Determination of the effects of caffeine and carbamazepine on striatal dopamine release by in vivo microdialysis.

The effects of carbamazepine and caffeine on adenosine receptor subtypes were determined using in vivo microdialysis in an attempt to elucidate their different psychotropic mechanisms of action. Adenosine and a selective adenosine A1 receptor agonist decreased the striatal extracellular dopamine level, whereas caffeine, carbamazepine and a selective adenosine A1 receptor antagonist increased it, but neither an adenosine A2 receptor agonist nor an antagonist affected it. Under conditions of adenosine A1 receptor blockade, adenosine, carbamazepine and a selective adenosine A2 receptor agonist increased the striatal extracellular dopamine level, whereas caffeine and a selective adenosine A2 receptor antagonist decreased it.

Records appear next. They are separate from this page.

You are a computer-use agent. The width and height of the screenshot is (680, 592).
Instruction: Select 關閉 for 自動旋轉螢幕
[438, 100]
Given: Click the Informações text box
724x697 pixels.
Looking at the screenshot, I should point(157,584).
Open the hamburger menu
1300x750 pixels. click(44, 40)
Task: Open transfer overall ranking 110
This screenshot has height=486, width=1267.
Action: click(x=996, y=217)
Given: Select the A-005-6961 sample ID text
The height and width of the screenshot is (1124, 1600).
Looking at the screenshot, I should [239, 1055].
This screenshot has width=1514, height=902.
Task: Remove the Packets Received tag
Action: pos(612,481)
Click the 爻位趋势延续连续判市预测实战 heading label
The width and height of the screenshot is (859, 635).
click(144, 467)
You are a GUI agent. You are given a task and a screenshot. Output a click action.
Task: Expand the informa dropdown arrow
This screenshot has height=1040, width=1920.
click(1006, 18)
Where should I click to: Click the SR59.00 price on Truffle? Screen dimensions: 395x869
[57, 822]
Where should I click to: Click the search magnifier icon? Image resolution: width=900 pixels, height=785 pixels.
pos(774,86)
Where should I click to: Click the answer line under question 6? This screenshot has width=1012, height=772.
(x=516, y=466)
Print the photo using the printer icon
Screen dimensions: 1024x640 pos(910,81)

These results suggest that adenosine A1 receptor stimulation reduces the striatal extracellular dopamine level, and that adenosine A2 receptor stimulation under conditions of adenosine A1 receptor blockade increases it. Therefore, caffeine is an antagonist of both adenosine A1 and A2 receptor subtypes, and carbamazepine is an adenosine A1 receptor antagonist as well as an adenosine A2 receptor agonist. These properties support the hypothesis that the central actions of both carbamazepine and caffeine result from effects on both adenosine A1 and A2 receptors.